"Every substance known to man can be described as toxic under some circumstances," said R. Leonard Vance, but that's no reason to regulate them. "If I take a 100-pound sack of sugar and drop it on your head from 10 feet, it can be toxic to you."
As the government scientist who decides when the Occupational Safety and Health Administration should stop talking about a health standard and make it law, Vance, 40, a lawyer and former chemistry professor, admits that he has been "very cautious" about imposing new standards. He has been so cautious that some critics say the Reagan administration has spent too much time talking about standards and not enough time enforcing them.
It wasn't that long ago, however, that Vance, as the chief environmental lawyer for the state of Virginia, made a habit of criticizing OSHA for dragging its feet on health and safety issues.
Now the new director of OSHA's Office of Health Standards Programs said he has "gotten a feel for the incredibly complex nature of the bureaucracy and the convoluted processes by which decisions finally are reached, finally delivered to, and imposed upon the public . . . . " And he said, "I don't think it's a matter of bad faith of individuals that results in government delay -- it's endemic to the system."
Vance was hired in April to fill the post, which had been vacant for nine months. A career appointee, he still commutes to Richmond on weekends to be with his family.
It wasn't long before Vance ran into controversy.
Several sources said he outraged many of his 30 employes by referring to some disgruntled workers as "communists." Sources said some of the employes sent him a letter, asking that he stop.
"I'm not going to get into personnel matters," Vance said during a recent interview, "but I never called anybody a communist."
The AFL-CIO and public health officials soon began blistering Vance, calling him the scientific hatchetman of OSHA administrator Thorne G. Auchter.
Under Auchter's leadership, OSHA has delayed a number of health standards written during the Carter administration and has proposed significant changes in existing regulations that define carcinogens and specify the medical records that employers must keep.
Vance said his staff is reviewing the standards to make them more cost-effective and efficient. But critics like George Taylor, an AFL-CIO safety expert, contend that Vance's real job is to make the rules more palatable to business. "The name of this whole game is dollars," Taylor said. "If it costs business too much, the standard is delayed."
"I've heard all of the charges," said Vance, "and they simply aren't true." The agency is rewriting the Carter-era regulations, he said, because that's "one of the prerogatives an administration has when it comes into power."
A number of OSHA career scientists said the agency was doing a bit too much tinkering earlier this year. They claimed the agency pressured them to make their scientific findings conform with Auchter's political agenda.
"Maybe some things like that happen," said Vance. "What I'm telling you is if they happened, they happen whether the Republicans or Democrats are in . . . . It's just part of government."

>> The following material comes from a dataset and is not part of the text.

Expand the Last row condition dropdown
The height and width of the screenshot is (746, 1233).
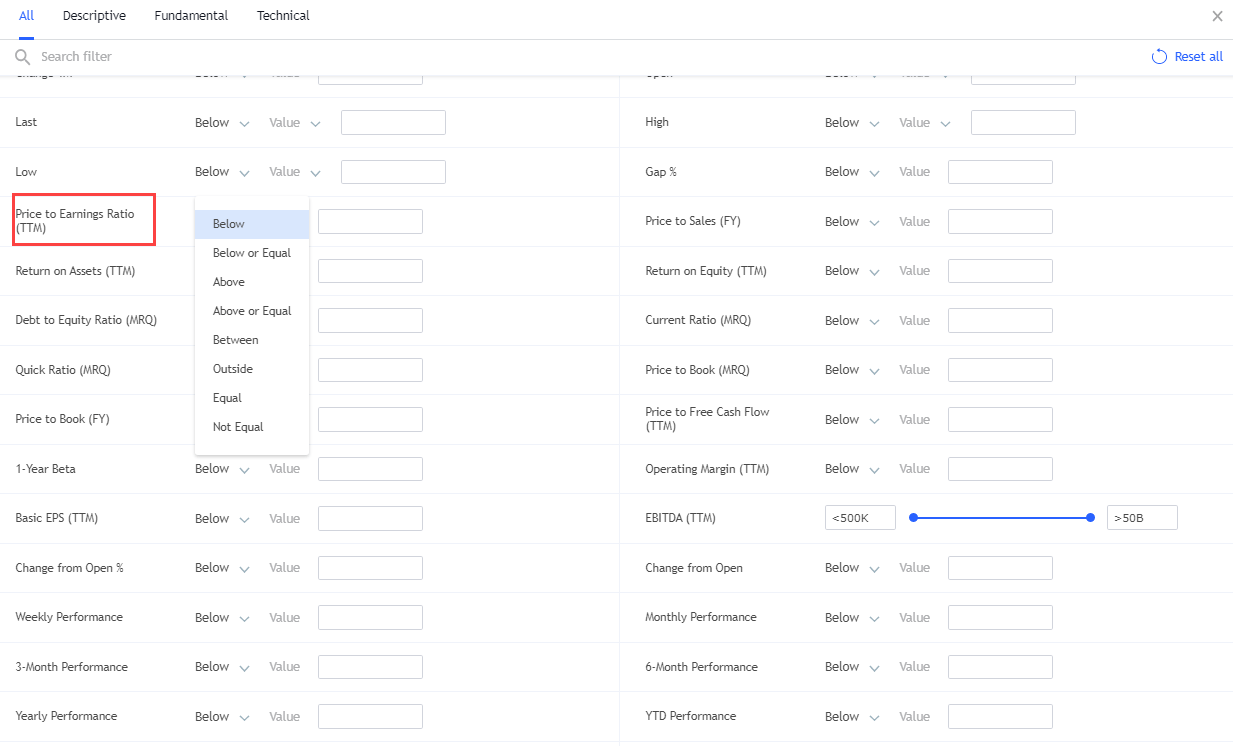223,123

OSHA's primary job remains protecting workers, Vance said. Now, he said, OSHA also cooperates with business and looks for the most economical way to implement standards. "We must make sure that they have a sound evidentiary basis and also be the most cost-effective."
"I'm used to working in an environment of cooperation," he said. "In state government, labor, industry and environmentalists basically pulled together in a room and talked and talked and talked and took five years if it were necessary to come up with a regulation that most folks agreed upon.
"But at OSHA virtually every standard that we have promulgated has been litigated."